Saturday’s 10th-anniversary program at Kreeger Auditorium featured works from the company’s inaugural year as well as a premiere. Among the seven pieces, standouts included a quirky study of three distinctively dreamy women, two duets reflecting both sides of relationships unraveling, and a finely rehearsed work for teen dancers of the District’s Joy of Motion Youth Dance Ensemble.
But first, those women in Cathy Paine’s Edward Gorey-esque “White Dream Recurring” finessed wickedly funny undertones. Katharine Mardirosian’s ghostly bride wafted across the stage to the tinkling of the Pachelbel Canon, sickly sweet yet sincere. Michelle Williams relished her inner diva in a series of aborted attempts to hit sopranic high notes. Finally, Kanter was drawn to a pair of satin pointe shoes while strains of Saint-Saens’s “Dying Swan” underscored her pursuit of the unattainable — grace. The work’s epilogue returned the trio as ordinary modern dancers, their dreams dispersed.

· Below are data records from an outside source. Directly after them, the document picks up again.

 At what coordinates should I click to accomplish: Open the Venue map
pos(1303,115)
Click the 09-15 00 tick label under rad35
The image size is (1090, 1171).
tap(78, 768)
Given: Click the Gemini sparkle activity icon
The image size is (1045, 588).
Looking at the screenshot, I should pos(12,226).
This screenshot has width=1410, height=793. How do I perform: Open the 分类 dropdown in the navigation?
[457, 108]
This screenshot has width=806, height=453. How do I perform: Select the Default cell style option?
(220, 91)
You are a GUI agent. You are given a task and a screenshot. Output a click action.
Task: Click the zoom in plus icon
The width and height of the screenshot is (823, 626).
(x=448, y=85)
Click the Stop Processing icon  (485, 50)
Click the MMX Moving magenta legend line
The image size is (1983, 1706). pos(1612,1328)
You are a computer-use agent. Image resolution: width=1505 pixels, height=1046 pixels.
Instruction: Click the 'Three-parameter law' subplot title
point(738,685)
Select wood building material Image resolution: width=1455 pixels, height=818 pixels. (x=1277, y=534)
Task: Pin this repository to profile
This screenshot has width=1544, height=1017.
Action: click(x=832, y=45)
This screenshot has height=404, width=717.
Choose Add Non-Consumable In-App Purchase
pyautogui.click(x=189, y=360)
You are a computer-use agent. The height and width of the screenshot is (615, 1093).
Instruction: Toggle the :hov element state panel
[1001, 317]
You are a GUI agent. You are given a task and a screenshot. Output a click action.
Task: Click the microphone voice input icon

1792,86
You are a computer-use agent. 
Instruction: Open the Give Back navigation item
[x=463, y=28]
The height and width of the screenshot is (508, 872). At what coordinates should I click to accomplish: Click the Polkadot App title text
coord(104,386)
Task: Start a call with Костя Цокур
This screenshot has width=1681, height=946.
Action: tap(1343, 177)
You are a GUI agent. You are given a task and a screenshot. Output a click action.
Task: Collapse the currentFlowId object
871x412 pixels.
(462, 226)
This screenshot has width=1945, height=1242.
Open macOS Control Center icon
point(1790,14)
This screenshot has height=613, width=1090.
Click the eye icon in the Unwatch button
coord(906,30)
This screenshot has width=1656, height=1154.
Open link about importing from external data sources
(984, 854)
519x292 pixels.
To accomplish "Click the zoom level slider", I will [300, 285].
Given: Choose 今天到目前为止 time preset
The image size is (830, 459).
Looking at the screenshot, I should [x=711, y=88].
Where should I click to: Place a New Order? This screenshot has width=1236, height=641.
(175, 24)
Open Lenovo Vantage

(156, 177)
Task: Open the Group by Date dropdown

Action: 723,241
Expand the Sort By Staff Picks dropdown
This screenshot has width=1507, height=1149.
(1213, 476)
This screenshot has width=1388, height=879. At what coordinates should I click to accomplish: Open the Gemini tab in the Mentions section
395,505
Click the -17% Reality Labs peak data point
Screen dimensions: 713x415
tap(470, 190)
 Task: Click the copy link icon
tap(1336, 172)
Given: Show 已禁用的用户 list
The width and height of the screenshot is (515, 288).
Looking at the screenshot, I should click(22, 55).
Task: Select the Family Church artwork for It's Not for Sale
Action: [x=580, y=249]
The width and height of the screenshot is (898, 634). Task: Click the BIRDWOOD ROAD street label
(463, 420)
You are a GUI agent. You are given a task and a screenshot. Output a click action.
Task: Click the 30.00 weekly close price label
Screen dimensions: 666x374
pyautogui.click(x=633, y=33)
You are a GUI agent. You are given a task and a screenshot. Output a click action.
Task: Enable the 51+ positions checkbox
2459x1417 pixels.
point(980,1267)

“Missive From Spillville,” a recent duet by Alvin Mayes for Hayes and Donnie Walker, gently mined the inner workings of a poignantly fading relationship. Kanter revealed another side to the Hayes-Walker partnership in “Grey Zone,” featuring the choreographer’s trademark tilts and slashes set in high relief against Chris Isaak’s driving score. In “Whirlpools,” seven teen dancers circled in eddies, skimming and relishing the ebb and flow of Hayes’s lyric intent. Less successful was the lost intimacy in Kanter’s mournful trio “Precipice” and her cloying mother-daughter quartet, “Reunion.” Emily Crews’s flippant “Swing Set,” also with Walker, elicited scant laughs.